Hassloch RHEINPFALZ Plus Artikel Tennis: Herren-70 des TC Haßloch haben sich verstärkt

Der Haßlocher Gerd Laque spielt nur noch im Doppel.
Der Haßlocher Gerd Laque spielt nur noch im Doppel.

„Je älter, desto dünner wird die Luft.“ Das sagen die Verantwortlichen des TC Haßloch. Das darf man teils wörtlich verstehen, denn auf dem Tennisplatz braucht man zumindest für das Einzel eine gute Kondition.

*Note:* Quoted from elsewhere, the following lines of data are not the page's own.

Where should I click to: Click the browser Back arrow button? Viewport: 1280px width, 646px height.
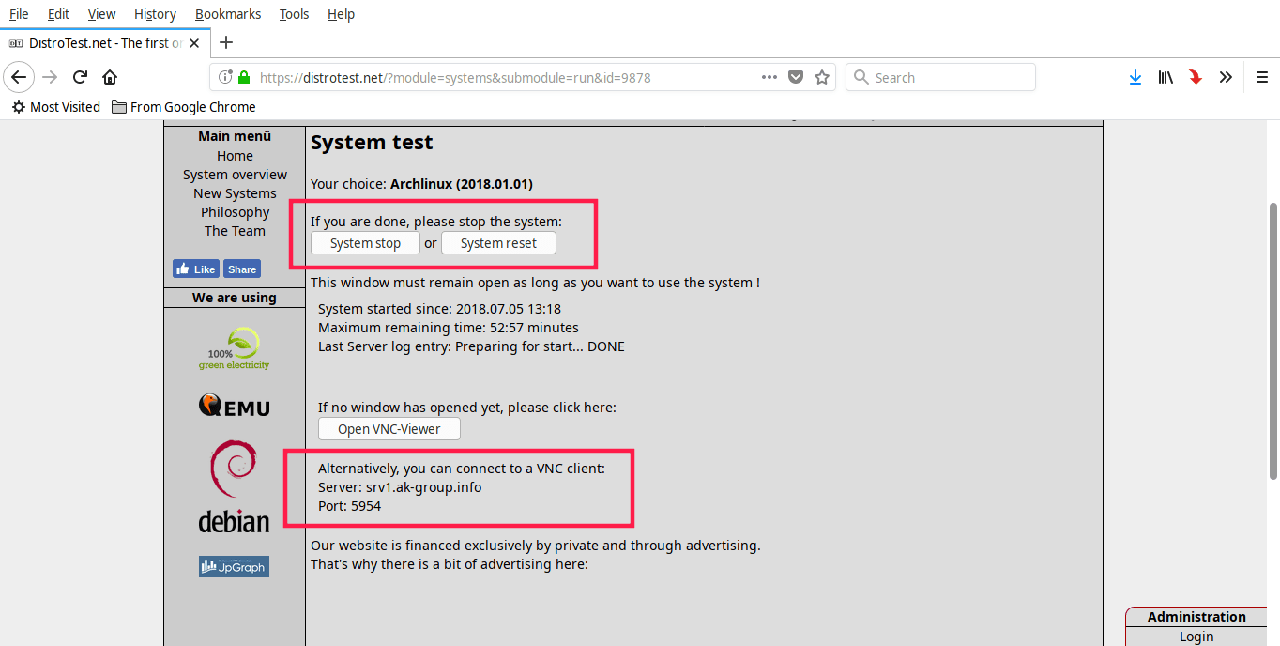click(x=19, y=78)
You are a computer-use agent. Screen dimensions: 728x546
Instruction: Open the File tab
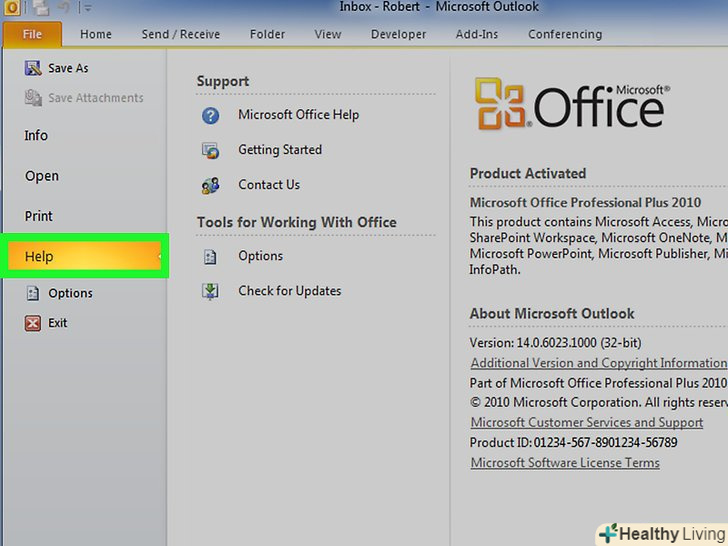pyautogui.click(x=31, y=34)
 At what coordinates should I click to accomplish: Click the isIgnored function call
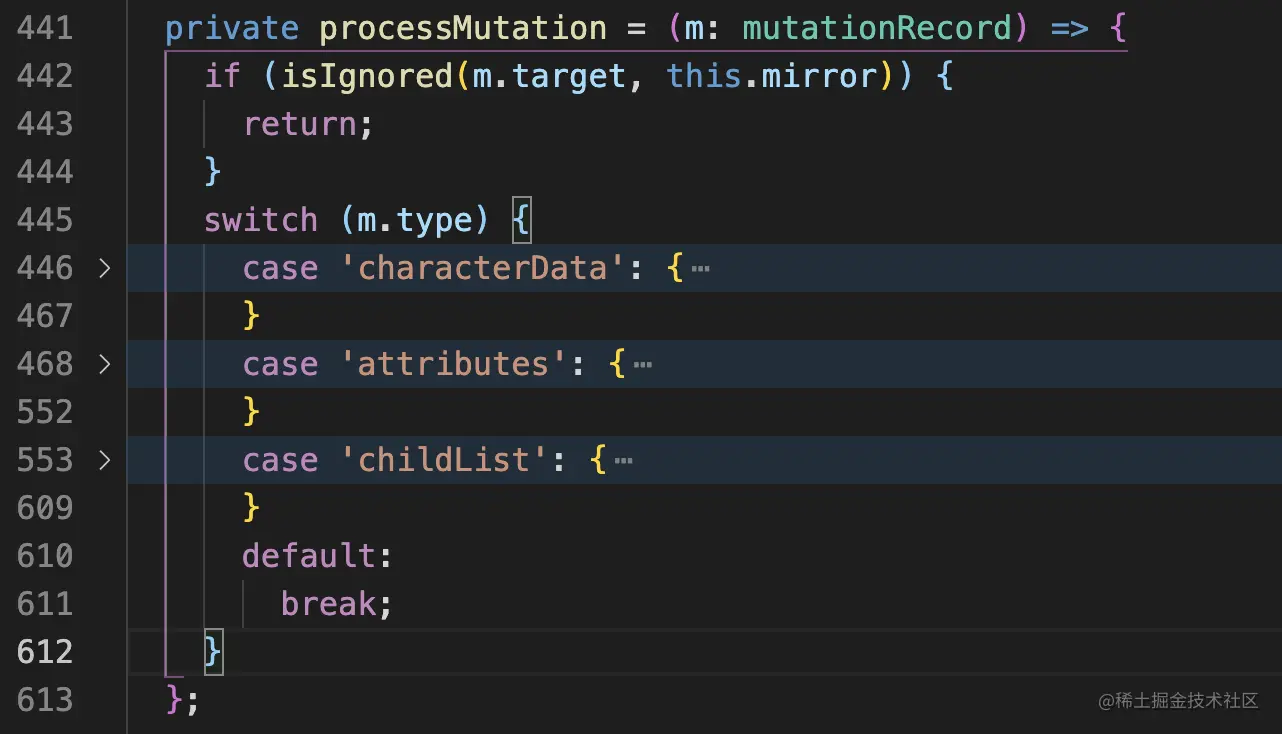[x=366, y=76]
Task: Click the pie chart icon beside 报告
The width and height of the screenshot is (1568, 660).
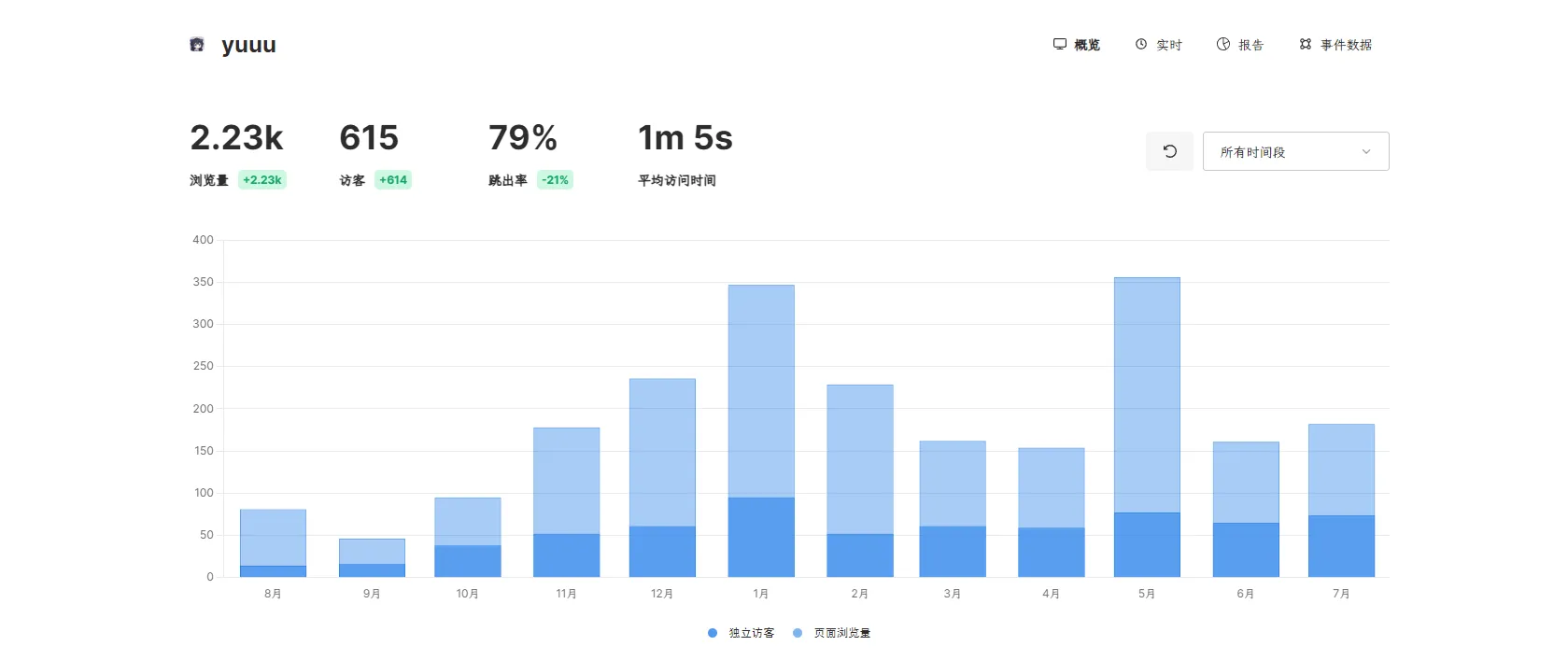Action: click(1223, 44)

Doch auch im übertragenen Sinne passt es auf den Tennissport: Der TC hat zwei Altersklassen-Teams aus höheren Ligen abgemeldet.

Nicht mehr in der Medenrunde sind die Herren-65, die in der Regionalliga gespielt haben. Die Herren-60 haben sich aus der Oberliga abgemeldet. „Gründe sind Spielerabgänge, teils aus Altersgründen, aber auch, weil die Spieler eine weite Anreise hatten. Wir zahlen keine Antrittsgelder oder Fahrtkosten. Diese Abmeldungen müssen wir akzeptieren“, sagt TC-Sportwartin Bettina Jordan-Keller.

Positiv sei jetzt, dass die Herren-70 in der Südwestliga mit Klaus Bischoff, Karlheinz Dürk und Peter Wittmann hätten verstärkt werden können. Sie seien bislang bei den Herren-65 angetreten. „Sie sind bereits in der Altersklasse 70 spielberechtigt, auch wenn sie noch 69 Jahre alt sind, aber in diesem Jahr 70 werden“, erklärt Jordan-Keller. Bei den Damen-65 hat sich eine neue Spielgemeinschaft gebildet. Hier treten der TC Haßloch, TSV Haßloch und SV Geinsheim in der Oberliga 65 an. „Man kennt sich. Das ist ja alles in der Nachbarschaft. Und so kommen auch die Spielerinnen zu einer Mannschaft, in deren Verein es in der Altersklasse nicht genügend Frauen gibt“, freut sich Jordan-Keller.

Heimspiel verloren

Die Herren-70 des TC hatten nach dem Auftaktsieg mit 5:1 in Darmstadt am Montag ein schweres Heimspiel gegen den TC BW Bad Ems I und verloren mit 1:5. TC-Mannschaftsführer Gerd Laque spielt inzwischen nur noch Doppel mit Manfred Weitzel. Laque: „Im Doppel muss ich nicht so viel laufen. Altersbedingt gibt es einige Verschleißerscheinungen. Früher war ich als Fußballer aktiv.“ Dass er meist mit Weitzel die Doppelpaarung bilde, habe Vorteile. Man ergänze sich. Man wisse einfach, was der andere mache, betont er. Am Montag indes reichte es nicht zu einem Sieg für sein Team. Zweimal wöchentlich wird trainiert. Zu den Aktivitäten auf dem Platz kommen gesellige Treffen, nicht nur direkt nach Training und offiziellen Spielen. Man trifft sich ebenfalls zu Wanderungen, Fahrradtouren und gemeinsamen Essen.

Viele Jugendliche kommen

Sportwartin Jordan-Keller berichtet von einem großen Zulauf Jugendlicher: Aktuell gibt es über 480 Mitglieder. Ihnen stehen elf Freiluft- und drei Hallenplätze zur Verfügung. So gibt es auch im Sommer bei Regen Ausweichmöglichkeiten bei den Medenspielen. Laque: „Dann muss das Spiel in die Halle verlegt werden.“ Höhepunkt in Haßloch ist vom 23. bis zum 28. August die Dorfmeisterschaft. Aber auch weitere Turniere sind geplant. 18 Erwachsenteams sowie elf Jugendmannschaften starten in den Medenrunden. Für die Herren-70 geht es am Montag um 13 Uhr erneut gegen Bad Ems. Diesmal gegen die Zweite Mannschaft.

So spielten sie

Hermann Glaser – Horst Kelling: 2:6, 5:7; Klaus Steinmüller – Manfred Stehle: 1:6, 0:6; Rudolf Spreitzenbarth – Wilfried Barthel: 6:1, 7:6; Karlheinz Dürk – Heinz-Gerd Decker: 4:6, 6:4, 7:10; Glaser/Dürk – Kelling/Barthel: 3:6, 6:7; Weitzel/Laque – Morsch/Stehle: 1:6, 2:6.